Margaret Ouchi, MN, RN is not only remem­bered by her many years as a nurse, but by the differ­ence she made during those years, stepping into people’s lives and having a lasting impact. Margaret gave so much to her patients, her profes­sion and the nurses in Washington State and beyond. Her passing is signif­i­cant loss to the many who have know her as a friend, colleague, mentor and teacher.

Margaret attended the Univer­sity of Washington from 1940 to 1942 and later earned her nursing degree from Saint Mary’s in Rochester, Minnesota. She went on to receive a master’s degree from the Univer­sity of Washington in 1963.

In 2008, she and her Japanese-American class­mates from the Univer­sity of Washington class of 1942 were awarded honorary degrees in recog­ni­tion of the untimely inter­rup­tion of their studies when over 400 Japanese American students were forced to leave school for intern­ment camps during World War II. The degree also recog­nized the students’ many achieve­ments, both personal and profes­sional, despite this hardship.

Margaret worked for Swedish Hospital and the Seattle-King County Health Depart­ment as a young nurse and also served in the U.S. Navy Nurses Corps. In 1964, Margaret began working for the Washington State Nurses Associ­a­tion. As a result of her work and negoti­a­tions in Olympia, there were many improve­ments in salaries, services and profes­sional standing for nurses. In recog­ni­tion of her distin­guished service, the King County Nurses Associ­a­tion named Margaret their Nurse of the Year in 1968.

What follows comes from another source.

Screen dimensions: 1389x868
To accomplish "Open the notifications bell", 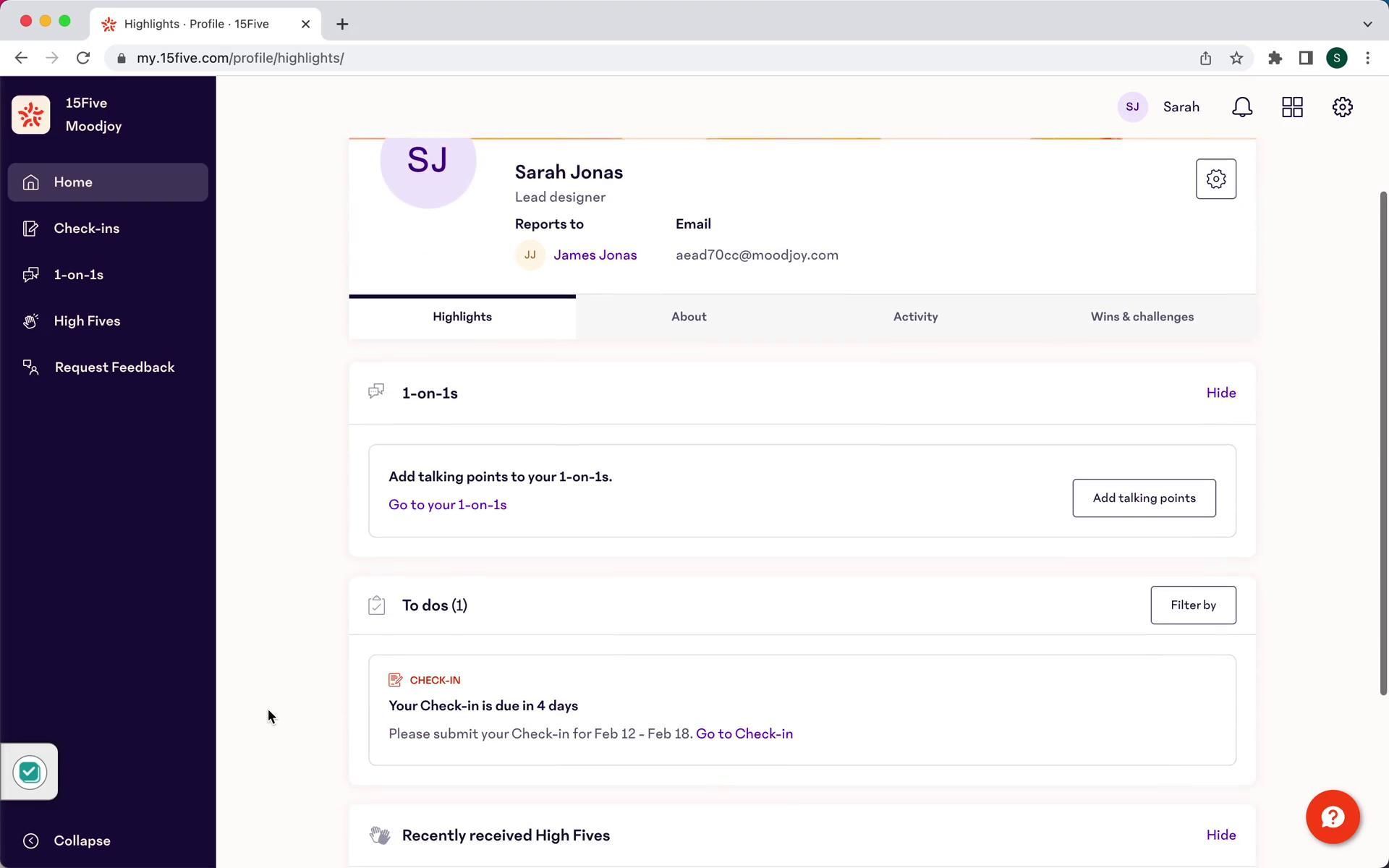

In 1969 Margaret became the WSNA Director of Govern­ment Relations contin­uing her advocacy for nurses and nursing in Washington. Many of the major legisla­tive and economic advance­ments that nurses enjoy today are directly due to her tireless efforts in the Halls of the Washington State Legis­la­ture in the 1970s. Among the bills passed during her tenure were those providing for collec­tive bargaining by health care employees, amending the Nurse Practice Act, requiring company-sponsored insur­ance plans to pay for nursing services, autho­rizing nurses to prescribe legend drugs and requiring contin­uing educa­tion for re-licensing. She was a relent­less advocate for patient rights, public health and health care reform.

Governor Dan Evans appointed Margaret to the Washington State Employee Insur­ance Board in 1974 and again in 1976. She also played a key role in the estab­lish­ment of PUNCH, the WSNA polit­ical action arm, now known as the WSNA-PAC.

Her hard work, knowl­edge and integrity earned her the respect of colleagues, legis­la­tors and govern­ment officials. When she retired from the WSNA staff in 1980, she was named a Distin­guished Citizen of the State of Washington by Lieutenant Governor Cherberg.

Margaret’s long associ­a­tions and involve­ment with the Seattle area, the nursing profes­sion and the Japanese American commu­nity fostered many life-long friend­ships. Many in this room miss her person­ally, but through her contri­bu­tions to nurses and nursing, she is truly missed by all of us.